- _TASK SET_
1) Name every player the NBA All-Star ballot article picks as an Eastern Conference starter, with each player's team.
2) Extend the NBA All-Star ballot article beyond its final paragraph.
Start of DOCUMENT EXCERPT
Morning tip: Explaining my official media ballot for NBA All-Star starters

Initially, I was against media voting. Then after seeing the early returns from the popular vote -- Zaza Pachulia being second among frontcourt players in the West and Dwyane Wade being second among guards in the East -- it felt like my duty to dismount my high horse to inject common sense into the process.

It's just one vote, and arguments can be made for other players besides the ones I choose. While Wade's popularity is understandable, why is Derrick Rose ahead of John Wall and close to overtaking Kyle Lowry? 

NBA players and select media, which account 25% each of the total to determine the starters for the Feb. 19 showcase in New Orleans, participated for the first time as the voting closed at 11:59 p.m. ET Monday. 

Fan voting, which has been reduced from 100% to 50% of the equation to determine the starters, also closed at midnight. The starters will be formally announced on Thursday.

NBA coaches will select the reserves which will be announced Jan. 26. That's seven roster spots for each conference. 

My media All-Star ballot for both conferences was submitted several days ago. Unfortunately, only weighing in on the starters is especially difficult in the East. Before calling my vote absurd, consider that Memphis Grizzlies guard Tony Allen voted for himself and Luke Babbitt. It can always be worse. 

[RELATED: Wizards wear 'Never Stop Dreaming' shirts to honor MLK]

East guards

John Wall (Wizards): There’s no other guard in the conference who is in the same zip code. Career-highs in points (22.9), assists (10.2) and steals (2.2) togo with 4.6 rebounds. And now he’s playing better defense has a team with a winning record which put him over the hump in my reasoning. That the bench has underperformed most of thes season which has prevented the Wizards from closing out more games isn't the fault of the star player. Regardless, he has them in the thick of the playoff race.

DeMar DeRozan (Raptors): The best pure scorer in the conference with a shot-making ability that's second to none. He's averaging a career-high in points (28.1) and on the second-best team. The master of the mid-range, he stands alone for now.

East frontcourt

Jimmy Butler (Bulls): With  Dwyane Wade now in Chicago, Butler has played as a small forward and posting career numbers (24.9 points, 6.8 rebounds). Like Wall, his team's lack of early success isn't because he's not exceptional at his job. 

LeBron James (Cavs): Is there any need to get into details beyond the fact that it's LeBron James? Didn't think so. 

Giannis Antetokounmpo (Bucks): Just as many of the others, he's putting up career numbers, 23.4 points, 8.8 rebounds, 5.7 assists and 1.8 steals on 53.5% shooting playing multiple positions. The only mark against him is his team's record.
End of DOCUMENT EXCERPT
Start of DATASET SECTION
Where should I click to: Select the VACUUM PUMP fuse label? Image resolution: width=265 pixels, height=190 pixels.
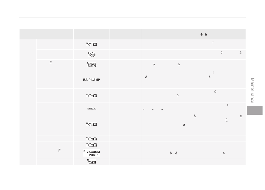pos(91,153)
End of DATASET SECTION
- _RESPONSES IN ORDER_
1) John Wall (Wizards), DeMar DeRozan (Raptors), Jimmy Butler (Bulls), LeBron James (Cavs), Giannis Antetokounmpo (Bucks)

2)
A legitmate argument can be made for Kyrie Irving or Isaiah Thomas over Wall as the starter. The double-doubles, however, convinced me to go with Wall. My first draft had Wall and Thomas but there's no justification for leaving out DeRozan. Plus, I didn't think two point guards was the right call just because the conference is deep at the position. No other guards are in double digits with double-doubles. They may average a few more points than Wall, but to average what he does and still make others around him better by setting them up is harder in my opinion. Thomas is a fourth-quarter closer. Kyle Lowry is having a better season than last when he was a starter. Both are All-Stars no matter how you cut it. Irving is on the best team and he's going to get in on that alone (he's also the popular vote leader), but the Cavs don't win when he plays and LeBron James sits (winless this season when that happens). I hold that against him and would put every point guard under serious consideration above him for that reason alone. He gets too much credit for hitting the big shot in the Finals Game 7 last year or in the first meeting with Golden State this season. He needs James to be this effective. Not vice versa. I'm in the minority with this because Irving's talent is undeniable, but that's my thinking.

If I could pick reserves, mine would be Thomas, Lowry, Irving, Bradley Beal, Kevin Love, Paul George and Joel Embiid (yes, I'd take The Process on a minutes restriction over any other center).

[RELATED: Wall sees new national TV game as good sign for Wizards]

West guards

Russell Westbrook (Thunder): Averaging a triple-double at the midway point with career-highs of 30.9 points, 10.7 rebounds and 10.5 assists. He has 20 triple-doubles for the season.

James Harden (Rockets): His numbers are still there, and he's a hair shy of averaging a triple-double, too. His team is elite, and 28.4 points, a league-high 11.7 assists and 8.3 rebounds are impossible to overlook.

 

West frontcourt

Kevin Durant (Warriors): Best player on the team with the best record. His numbers haven't dipped much in his first year there, 26 points, 8.6 rebounds, 4.7 assists, 1.7 blocks and a career-low 2.3 turnovers. He's shooting a career-high 53.7% and almost 40% from three.

Anthony Davis (Pelicans): His career-highs of 29.3 points and 12.3 rebounds have turned around the season for team just a few games out of the eighth playoff spot, The Pelicans opened the season 0-8.

Kawhi Leonard (Spurs): The 24.6 points are his career-high, and his team's best defender is shooting better than 40% from three again for the team with the NBA's second-best record.

There wasn't nearly as much grief involved in voting for the starters as all of the above in the West are clear-cut more deserving. This is the one season where Mike Conley should be rewarded after not making the team because of the numbers game at point guard. He's excelling on a winning team, averaging 20 points and shooting 40% from three. Could've easily gone with Eric Gordon instead given how integral he is to the Rockets' success, but Conley has paid his dues and is an underrated two-way player.

My reserves (if I had a vote): Steph Curry, Chris Paul, Conley, Gordon Hayward, Karl-Anthony Towns, DeMarcus Cousins and Marc Gasol.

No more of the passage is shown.